(Input data Opens)
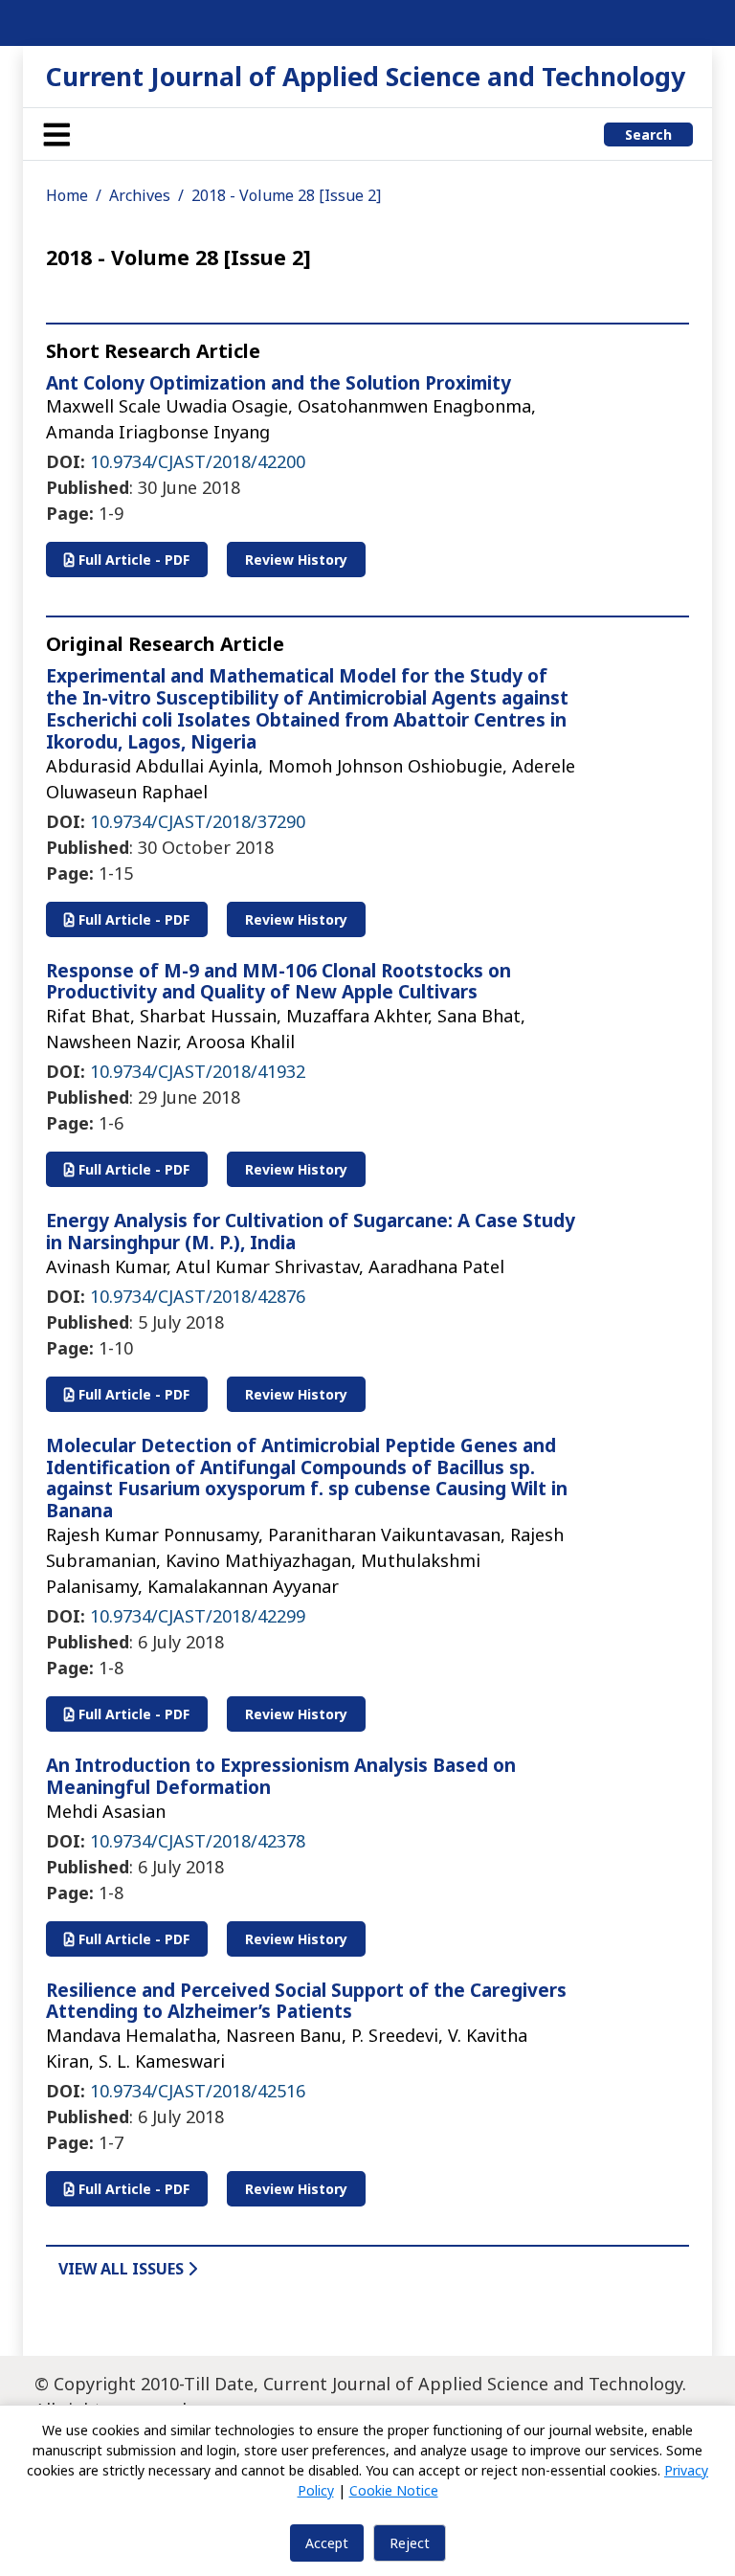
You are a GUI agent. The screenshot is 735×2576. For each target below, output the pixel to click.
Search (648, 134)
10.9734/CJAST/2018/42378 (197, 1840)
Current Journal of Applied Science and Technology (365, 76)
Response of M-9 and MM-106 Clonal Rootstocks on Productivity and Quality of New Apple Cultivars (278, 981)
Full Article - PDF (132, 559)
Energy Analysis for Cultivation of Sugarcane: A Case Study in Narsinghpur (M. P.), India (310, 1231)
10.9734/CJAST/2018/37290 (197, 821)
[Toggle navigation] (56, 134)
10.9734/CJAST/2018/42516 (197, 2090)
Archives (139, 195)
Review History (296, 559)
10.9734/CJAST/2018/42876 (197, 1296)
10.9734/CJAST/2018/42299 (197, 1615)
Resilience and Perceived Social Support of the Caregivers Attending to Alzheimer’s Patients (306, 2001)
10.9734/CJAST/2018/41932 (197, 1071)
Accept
(Input data Closes)
Every line of the material is to be quoted exactly, with no pictures carried over.

You are a GUI agent. The screenshot is 735×2576. For each target below, output the pixel to click.
Search (648, 134)
10.9734/CJAST/2018/42378 (197, 1840)
Current Journal of Applied Science and Technology (365, 76)
Response of M-9 and MM-106 Clonal Rootstocks on Productivity and Quality of New Apple Cultivars (278, 981)
Full Article - PDF (132, 559)
Energy Analysis for Cultivation of Sugarcane: A Case Study in Narsinghpur (M. P.), India (310, 1231)
10.9734/CJAST/2018/37290 (197, 821)
[Toggle navigation] (56, 134)
10.9734/CJAST/2018/42516 (197, 2090)
Archives (139, 195)
Review History (296, 559)
10.9734/CJAST/2018/42876 (197, 1296)
10.9734/CJAST/2018/42299 (197, 1615)
Resilience and Perceived Social Support of the Caregivers Attending to Alzheimer’s Patients (306, 2001)
10.9734/CJAST/2018/41932 (197, 1071)
Accept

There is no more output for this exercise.